• **Instructions to follow**: In the records that follow, find each line containing "menu" and copy it.

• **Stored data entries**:
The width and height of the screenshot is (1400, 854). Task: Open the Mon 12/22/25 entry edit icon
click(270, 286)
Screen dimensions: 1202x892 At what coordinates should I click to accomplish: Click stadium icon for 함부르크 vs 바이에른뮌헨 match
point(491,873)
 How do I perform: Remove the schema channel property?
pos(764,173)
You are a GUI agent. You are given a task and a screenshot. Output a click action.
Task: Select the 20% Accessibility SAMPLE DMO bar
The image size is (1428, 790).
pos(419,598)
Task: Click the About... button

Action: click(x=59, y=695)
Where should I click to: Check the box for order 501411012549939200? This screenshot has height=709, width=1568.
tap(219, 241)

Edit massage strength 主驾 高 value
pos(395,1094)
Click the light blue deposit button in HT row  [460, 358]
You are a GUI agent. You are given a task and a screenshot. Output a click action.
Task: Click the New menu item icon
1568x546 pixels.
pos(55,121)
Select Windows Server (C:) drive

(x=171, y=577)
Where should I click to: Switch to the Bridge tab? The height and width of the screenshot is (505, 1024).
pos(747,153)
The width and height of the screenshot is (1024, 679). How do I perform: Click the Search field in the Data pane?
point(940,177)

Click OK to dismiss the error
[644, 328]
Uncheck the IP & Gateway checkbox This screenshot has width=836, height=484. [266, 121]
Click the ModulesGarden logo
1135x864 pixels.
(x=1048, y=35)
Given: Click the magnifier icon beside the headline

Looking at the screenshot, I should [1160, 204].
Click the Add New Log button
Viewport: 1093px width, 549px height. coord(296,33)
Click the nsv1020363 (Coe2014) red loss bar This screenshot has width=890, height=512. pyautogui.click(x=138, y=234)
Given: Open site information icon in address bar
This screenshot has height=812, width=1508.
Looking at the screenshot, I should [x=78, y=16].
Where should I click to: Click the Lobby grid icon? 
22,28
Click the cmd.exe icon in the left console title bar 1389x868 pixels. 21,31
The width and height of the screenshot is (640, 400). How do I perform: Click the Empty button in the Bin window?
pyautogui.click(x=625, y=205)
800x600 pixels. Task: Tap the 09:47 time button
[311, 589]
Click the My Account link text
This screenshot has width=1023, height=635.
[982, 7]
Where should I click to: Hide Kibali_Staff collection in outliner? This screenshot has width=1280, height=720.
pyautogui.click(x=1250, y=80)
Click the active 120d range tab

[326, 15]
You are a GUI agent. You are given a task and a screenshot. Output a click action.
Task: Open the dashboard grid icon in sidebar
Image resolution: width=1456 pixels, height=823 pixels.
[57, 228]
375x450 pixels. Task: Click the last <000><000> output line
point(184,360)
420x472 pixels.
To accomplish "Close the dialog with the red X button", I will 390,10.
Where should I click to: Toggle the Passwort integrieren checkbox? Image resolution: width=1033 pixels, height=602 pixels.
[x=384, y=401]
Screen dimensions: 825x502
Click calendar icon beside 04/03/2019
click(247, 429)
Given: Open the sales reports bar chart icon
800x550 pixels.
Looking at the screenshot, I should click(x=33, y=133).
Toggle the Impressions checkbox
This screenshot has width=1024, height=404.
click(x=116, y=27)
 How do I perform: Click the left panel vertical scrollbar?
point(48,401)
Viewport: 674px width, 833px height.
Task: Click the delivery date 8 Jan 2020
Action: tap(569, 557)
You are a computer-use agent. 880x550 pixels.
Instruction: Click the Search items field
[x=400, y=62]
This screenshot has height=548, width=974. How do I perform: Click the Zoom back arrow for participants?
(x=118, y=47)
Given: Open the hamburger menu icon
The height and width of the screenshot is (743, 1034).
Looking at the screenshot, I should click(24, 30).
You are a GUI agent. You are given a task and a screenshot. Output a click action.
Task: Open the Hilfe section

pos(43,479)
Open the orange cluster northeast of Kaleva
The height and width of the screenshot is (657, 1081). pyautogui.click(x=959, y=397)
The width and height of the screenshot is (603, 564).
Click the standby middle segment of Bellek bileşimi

• **Task output**:
Task: Click the New menu item icon
Given: Open the hamburger menu icon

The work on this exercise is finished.